• Input for this task:
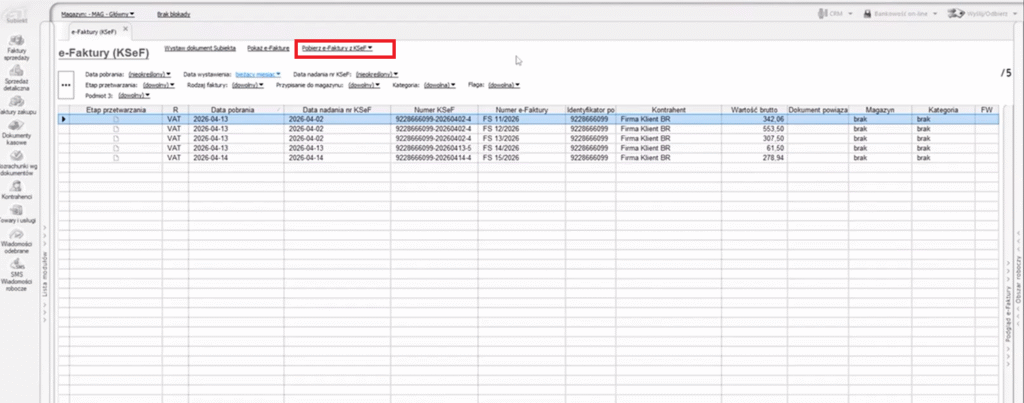Click the Pokaż e-Fakturę link
1024x403 pixels.
pos(268,48)
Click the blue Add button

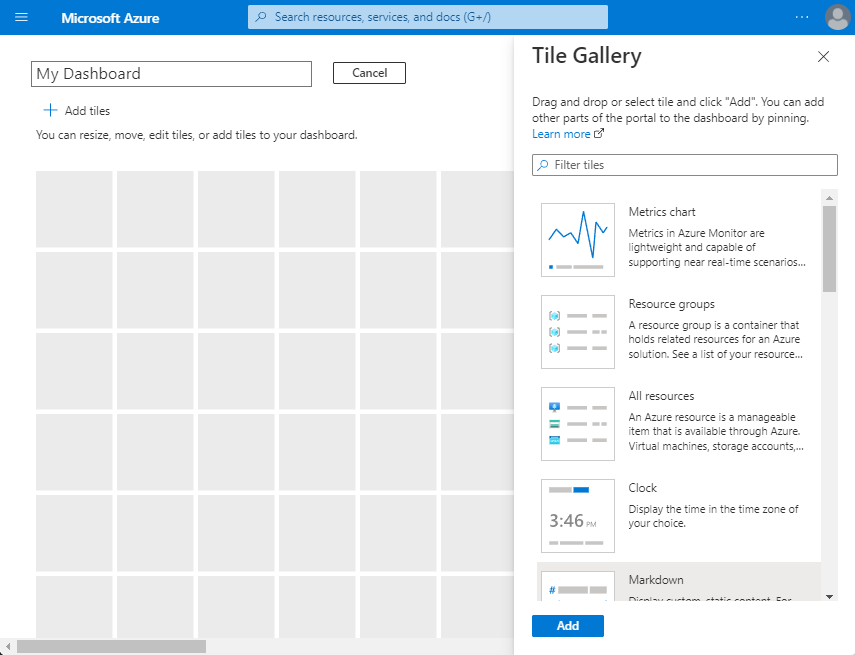pyautogui.click(x=568, y=626)
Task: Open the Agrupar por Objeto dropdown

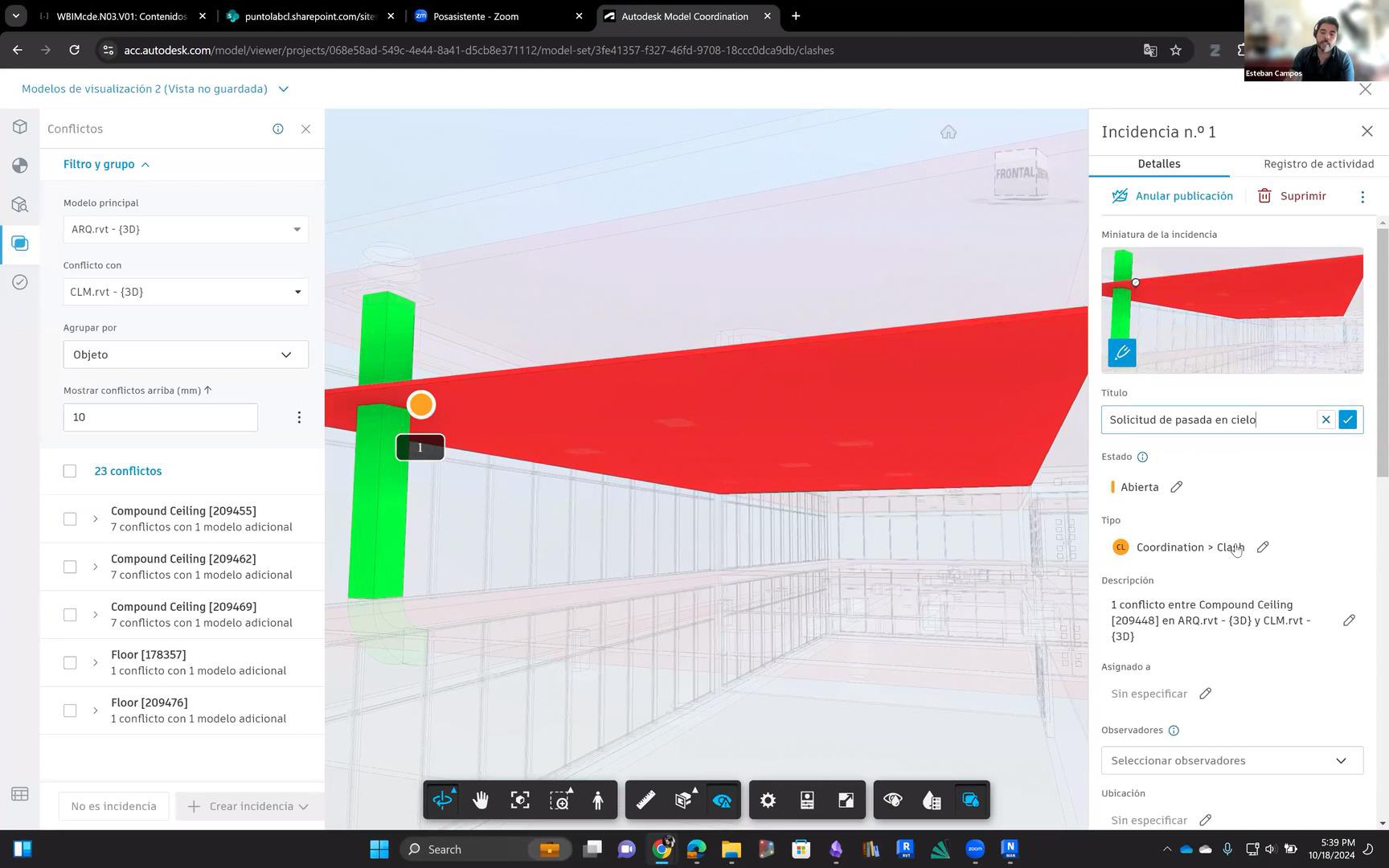Action: [186, 354]
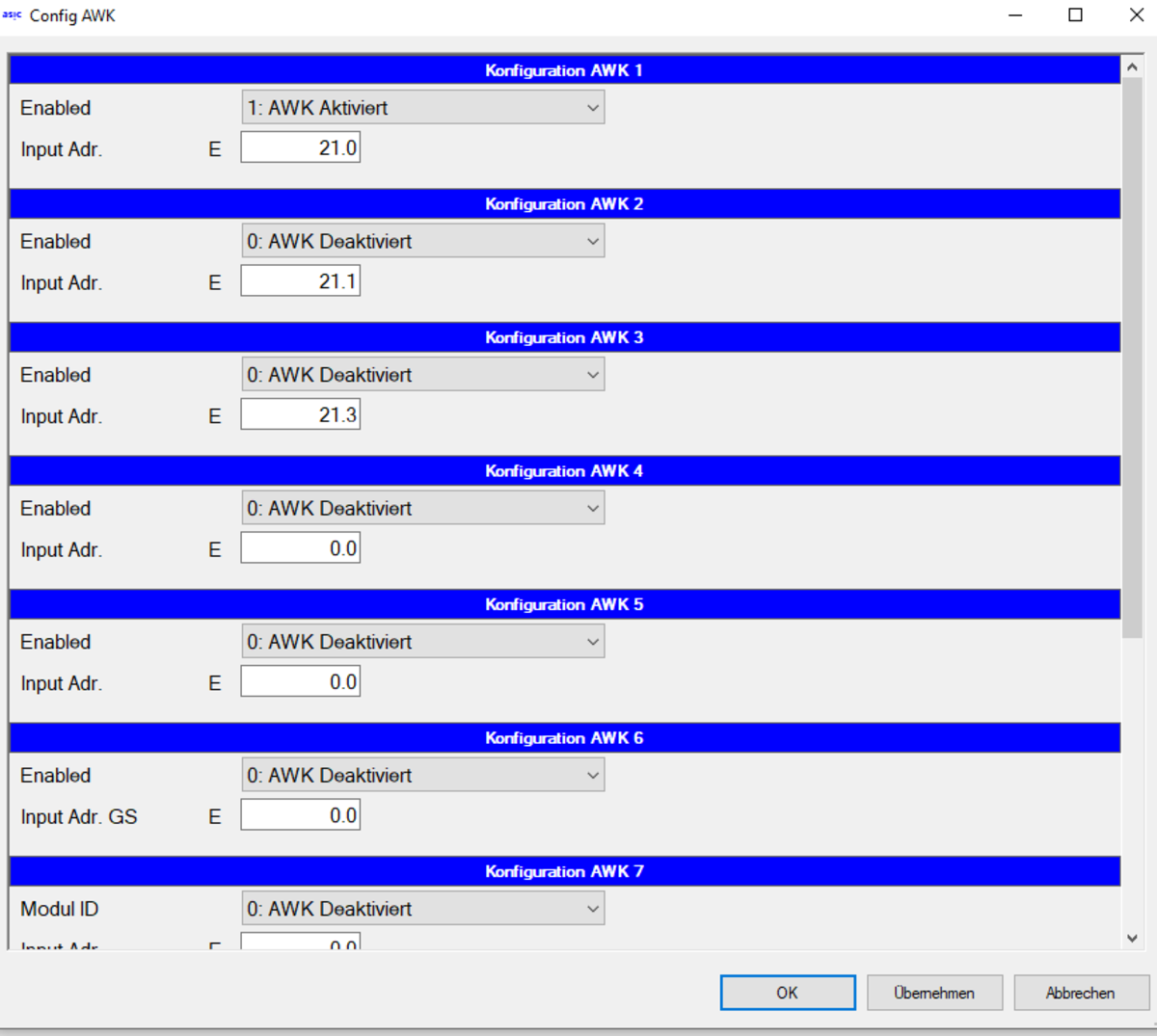
Task: Apply changes with the Übernehmen button
Action: (933, 993)
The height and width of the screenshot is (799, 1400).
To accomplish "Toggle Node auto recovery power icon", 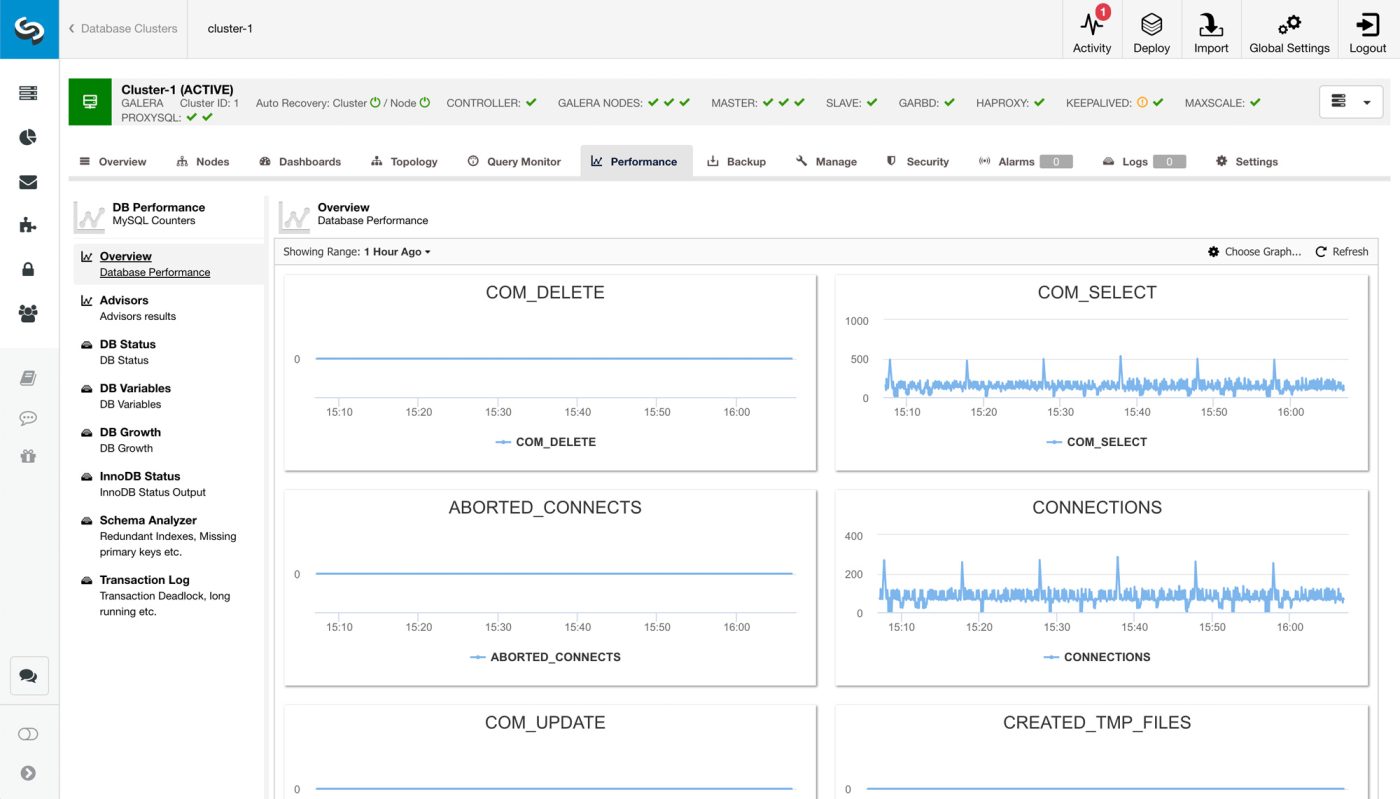I will pyautogui.click(x=425, y=102).
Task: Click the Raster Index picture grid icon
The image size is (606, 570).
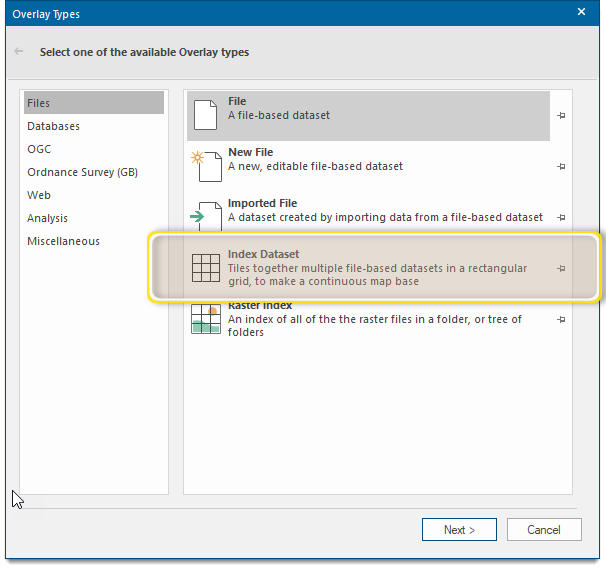Action: [x=206, y=319]
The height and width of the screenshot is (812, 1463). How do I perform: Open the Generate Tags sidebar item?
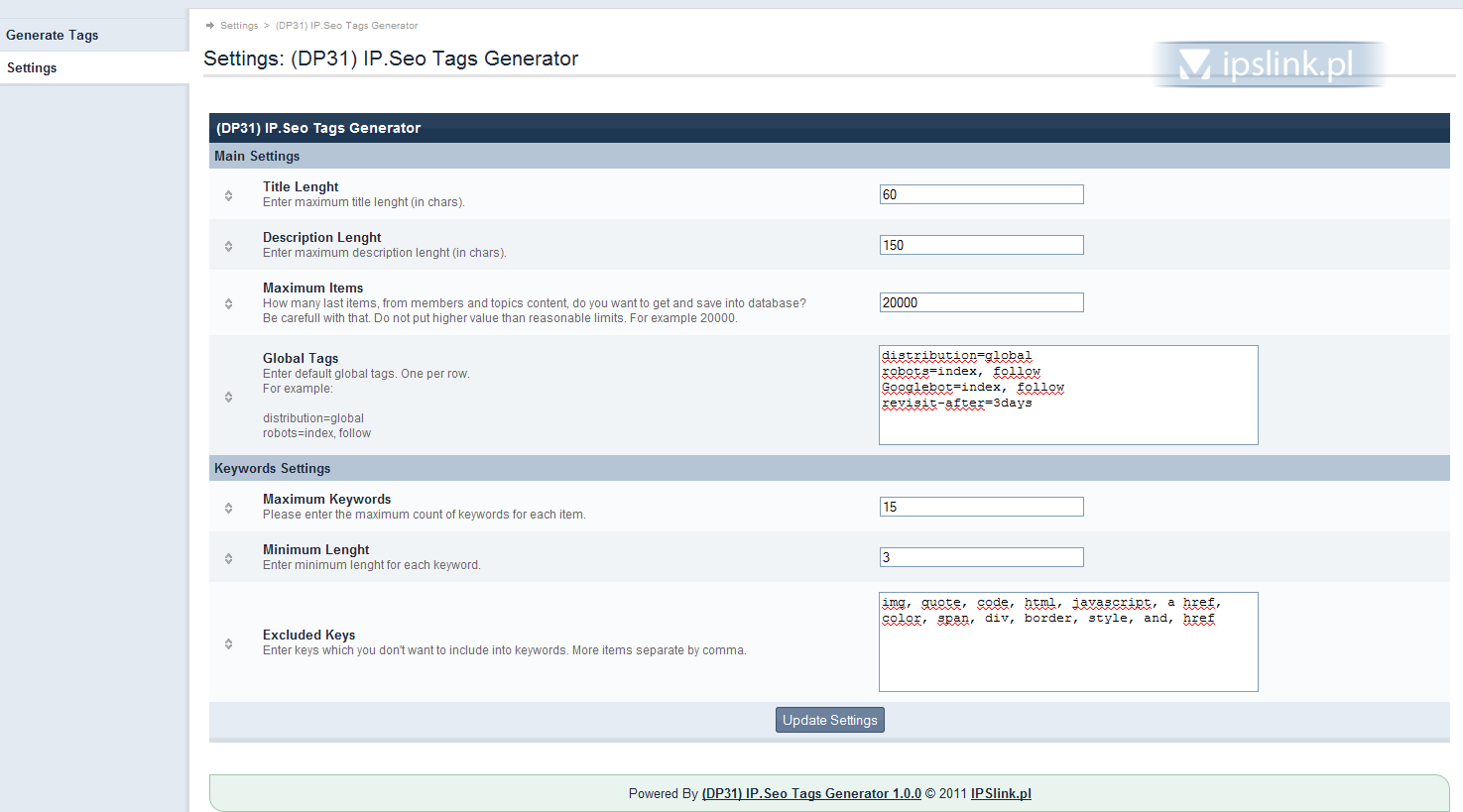pos(53,35)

• Your instructions:
Going from the line holding "The height and width of the screenshot is (812, 1463)." to the last line of the data above, reproduce every line exactly, both included, with the pictures omitted.

• Written answer:
The height and width of the screenshot is (812, 1463). How do I perform: Open the Generate Tags sidebar item?
pos(53,35)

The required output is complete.